- [Given exercise A] Copy the passage of the object-detection introduction from "1. Introduction" to "promising application prospects." word for word.

- [Page excerpt]
------------

1. Introduction
Object detection plays a crucial role in remote sensing image processing, enabling the automated extraction of objects of interest from RSIs, including buildings, roads, vehicles, and more. In the past, manual visual interpretation was the predominant method for acquiring geographic information. However, with the ongoing advancements in remote sensing technology and the continuous innovation of image-processing algorithms, object detection for RSIs has become one of the essential means to obtain large-scale geographic information efficiently. Currently, object detection technology in RSIs has found widespread applications across diverse domains, including urban planning [
1], environmental monitoring [
2], agricultural production [
3], and other fields. This technology holds promising application prospects.
Traditional object-detection methods, such as scale-invariant feature transform (SIFT) [
4], support vector machine (SVM) [
5], and histogram of oriented gradients (HOG) [
6], have certain limitations due to manual features extraction and classifier construction. With the development of deep learning, object-detection methods can automatically learn features and construct efficient classifiers, resulting in higher accuracy and faster processing speeds. For example, Edge YOLO [
7] can run in real-time on edge devices while maintaining high accuracy. At present, object detectors can be categorized into two main types: two-stage object detectors and one-stage object detectors. Two-stage detectors are represented by Faster R-CNN [
8], Mask R-CNN [
9], Cascade R-CNN [
10], etc. Faster R-CNN is among the early pioneers of two-stage object detectors, distinguished in achieving both high detection accuracy and precise localization. The region proposal network (RPN) has been introduced to generate object candidate regions, followed by performing object classification and localization on these candidate regions. Mask R-CNN is a further advancement built upon the foundation of Faster R-CNN, which is able to not only detect object location and category, but also to generate accurate segmentation masks of objects. This makes Mask R-CNN perform well in image segmentation tasks. Cascade R-CNN is a two-stage detector proposed for small object detection, it significantly enhances the detection accuracy of small objects by means of cascade classifiers. Compared with other two-stage object detectors, Cascade R-CNN has higher detection accuracy for small objects, but slightly decreased detection accuracy for large objects.

------------

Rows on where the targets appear
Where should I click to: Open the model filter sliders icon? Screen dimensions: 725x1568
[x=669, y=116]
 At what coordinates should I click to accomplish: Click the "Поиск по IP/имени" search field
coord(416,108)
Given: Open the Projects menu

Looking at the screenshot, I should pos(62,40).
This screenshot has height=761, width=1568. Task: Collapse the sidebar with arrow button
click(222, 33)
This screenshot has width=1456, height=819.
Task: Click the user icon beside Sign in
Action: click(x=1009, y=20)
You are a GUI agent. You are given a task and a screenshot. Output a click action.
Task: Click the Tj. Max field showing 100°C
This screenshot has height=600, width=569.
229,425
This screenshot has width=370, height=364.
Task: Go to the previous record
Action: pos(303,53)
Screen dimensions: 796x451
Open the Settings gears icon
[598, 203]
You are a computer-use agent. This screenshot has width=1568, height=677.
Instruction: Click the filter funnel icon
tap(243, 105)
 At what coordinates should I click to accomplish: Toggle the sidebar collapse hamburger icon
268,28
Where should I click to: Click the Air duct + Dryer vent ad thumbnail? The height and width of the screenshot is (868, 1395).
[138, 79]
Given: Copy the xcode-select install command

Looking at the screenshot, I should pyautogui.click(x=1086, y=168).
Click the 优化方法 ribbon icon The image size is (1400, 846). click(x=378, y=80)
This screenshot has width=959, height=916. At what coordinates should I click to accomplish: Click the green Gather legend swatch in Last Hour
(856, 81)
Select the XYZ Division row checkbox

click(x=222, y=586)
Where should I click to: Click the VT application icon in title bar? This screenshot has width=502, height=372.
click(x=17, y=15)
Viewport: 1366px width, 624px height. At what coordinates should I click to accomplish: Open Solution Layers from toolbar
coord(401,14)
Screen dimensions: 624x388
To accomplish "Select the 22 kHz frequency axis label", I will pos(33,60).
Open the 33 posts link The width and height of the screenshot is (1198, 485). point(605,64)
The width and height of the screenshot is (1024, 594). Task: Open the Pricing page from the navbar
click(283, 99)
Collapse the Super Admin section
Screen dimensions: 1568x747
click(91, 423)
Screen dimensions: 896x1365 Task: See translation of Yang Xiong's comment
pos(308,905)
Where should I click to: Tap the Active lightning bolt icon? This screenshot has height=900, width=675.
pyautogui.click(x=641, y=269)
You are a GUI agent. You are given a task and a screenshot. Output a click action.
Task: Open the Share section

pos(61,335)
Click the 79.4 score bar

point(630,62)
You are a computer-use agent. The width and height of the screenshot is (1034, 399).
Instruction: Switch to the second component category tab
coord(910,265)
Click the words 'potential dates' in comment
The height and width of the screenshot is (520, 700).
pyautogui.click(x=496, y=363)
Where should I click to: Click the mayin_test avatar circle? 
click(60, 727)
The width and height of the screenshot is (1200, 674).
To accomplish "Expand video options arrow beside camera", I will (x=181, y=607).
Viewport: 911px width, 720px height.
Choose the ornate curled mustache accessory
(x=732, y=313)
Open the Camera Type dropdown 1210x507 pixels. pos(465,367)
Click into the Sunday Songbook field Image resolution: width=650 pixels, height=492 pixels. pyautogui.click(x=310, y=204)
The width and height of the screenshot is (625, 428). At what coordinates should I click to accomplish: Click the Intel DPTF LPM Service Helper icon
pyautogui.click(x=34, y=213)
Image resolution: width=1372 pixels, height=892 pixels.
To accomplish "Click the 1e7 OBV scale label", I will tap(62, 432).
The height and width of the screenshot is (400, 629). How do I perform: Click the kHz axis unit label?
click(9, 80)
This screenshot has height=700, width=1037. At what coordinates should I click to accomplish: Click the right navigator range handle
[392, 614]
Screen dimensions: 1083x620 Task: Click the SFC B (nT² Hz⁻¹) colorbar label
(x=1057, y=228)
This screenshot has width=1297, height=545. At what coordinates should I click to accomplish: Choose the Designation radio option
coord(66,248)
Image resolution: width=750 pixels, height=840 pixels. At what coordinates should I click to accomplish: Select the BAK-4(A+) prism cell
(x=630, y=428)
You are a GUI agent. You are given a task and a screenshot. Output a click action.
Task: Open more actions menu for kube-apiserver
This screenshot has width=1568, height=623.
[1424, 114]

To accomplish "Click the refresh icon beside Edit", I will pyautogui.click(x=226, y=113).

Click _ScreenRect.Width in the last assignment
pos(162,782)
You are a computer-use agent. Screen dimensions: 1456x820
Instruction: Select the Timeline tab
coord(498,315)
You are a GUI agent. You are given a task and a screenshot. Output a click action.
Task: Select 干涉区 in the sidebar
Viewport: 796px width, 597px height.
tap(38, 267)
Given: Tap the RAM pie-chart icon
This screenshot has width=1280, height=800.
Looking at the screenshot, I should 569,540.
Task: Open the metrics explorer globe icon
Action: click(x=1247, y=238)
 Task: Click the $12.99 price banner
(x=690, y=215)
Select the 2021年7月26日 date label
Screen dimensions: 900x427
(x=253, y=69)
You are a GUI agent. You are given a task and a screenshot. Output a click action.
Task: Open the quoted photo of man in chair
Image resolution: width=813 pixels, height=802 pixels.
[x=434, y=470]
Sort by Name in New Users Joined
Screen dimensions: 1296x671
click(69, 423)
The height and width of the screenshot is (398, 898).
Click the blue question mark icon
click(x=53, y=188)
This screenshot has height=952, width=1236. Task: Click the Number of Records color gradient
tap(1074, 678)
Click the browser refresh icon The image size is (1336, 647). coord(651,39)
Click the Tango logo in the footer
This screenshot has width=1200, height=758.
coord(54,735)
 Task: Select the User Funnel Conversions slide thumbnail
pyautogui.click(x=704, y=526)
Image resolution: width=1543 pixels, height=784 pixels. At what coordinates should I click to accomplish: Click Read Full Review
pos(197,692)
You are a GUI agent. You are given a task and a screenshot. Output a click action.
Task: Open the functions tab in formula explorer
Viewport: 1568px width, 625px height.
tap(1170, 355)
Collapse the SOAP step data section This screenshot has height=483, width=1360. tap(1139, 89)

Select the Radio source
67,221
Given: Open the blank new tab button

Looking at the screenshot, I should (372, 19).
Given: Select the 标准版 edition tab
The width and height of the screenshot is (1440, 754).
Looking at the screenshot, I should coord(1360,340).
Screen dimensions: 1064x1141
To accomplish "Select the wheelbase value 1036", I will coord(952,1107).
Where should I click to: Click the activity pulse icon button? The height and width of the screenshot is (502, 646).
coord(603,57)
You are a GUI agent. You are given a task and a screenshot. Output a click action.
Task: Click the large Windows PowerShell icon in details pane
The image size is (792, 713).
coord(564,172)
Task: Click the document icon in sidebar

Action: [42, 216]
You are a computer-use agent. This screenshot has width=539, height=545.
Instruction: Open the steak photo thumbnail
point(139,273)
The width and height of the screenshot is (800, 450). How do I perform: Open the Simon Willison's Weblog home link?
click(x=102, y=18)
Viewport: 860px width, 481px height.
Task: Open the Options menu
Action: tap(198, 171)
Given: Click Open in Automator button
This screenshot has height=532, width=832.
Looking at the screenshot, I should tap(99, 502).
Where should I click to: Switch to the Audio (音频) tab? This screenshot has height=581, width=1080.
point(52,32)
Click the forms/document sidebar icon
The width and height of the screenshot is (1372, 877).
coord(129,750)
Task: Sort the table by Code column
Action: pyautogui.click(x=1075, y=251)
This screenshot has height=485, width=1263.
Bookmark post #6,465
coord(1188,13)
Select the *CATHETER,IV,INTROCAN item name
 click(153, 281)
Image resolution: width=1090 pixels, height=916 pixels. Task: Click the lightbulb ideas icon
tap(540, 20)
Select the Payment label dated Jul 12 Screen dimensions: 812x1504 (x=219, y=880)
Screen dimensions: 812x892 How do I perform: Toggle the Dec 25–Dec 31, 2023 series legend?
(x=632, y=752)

------------

- [Given exercise B] In the listing, repeat word for word the lines from the line with "Open the 33" to the line with "pos(308,905)", both included.

- [Written solution A]
1. Introduction
Object detection plays a crucial role in remote sensing image processing, enabling the automated extraction of objects of interest from RSIs, including buildings, roads, vehicles, and more. In the past, manual visual interpretation was the predominant method for acquiring geographic information. However, with the ongoing advancements in remote sensing technology and the continuous innovation of image-processing algorithms, object detection for RSIs has become one of the essential means to obtain large-scale geographic information efficiently. Currently, object detection technology in RSIs has found widespread applications across diverse domains, including urban planning [
1], environmental monitoring [
2], agricultural production [
3], and other fields. This technology holds promising application prospects.

- [Written solution B]
Open the 33 posts link The width and height of the screenshot is (1198, 485). point(605,64)
The width and height of the screenshot is (1024, 594). Task: Open the Pricing page from the navbar
click(283, 99)
Collapse the Super Admin section
Screen dimensions: 1568x747
click(91, 423)
Screen dimensions: 896x1365 Task: See translation of Yang Xiong's comment
pos(308,905)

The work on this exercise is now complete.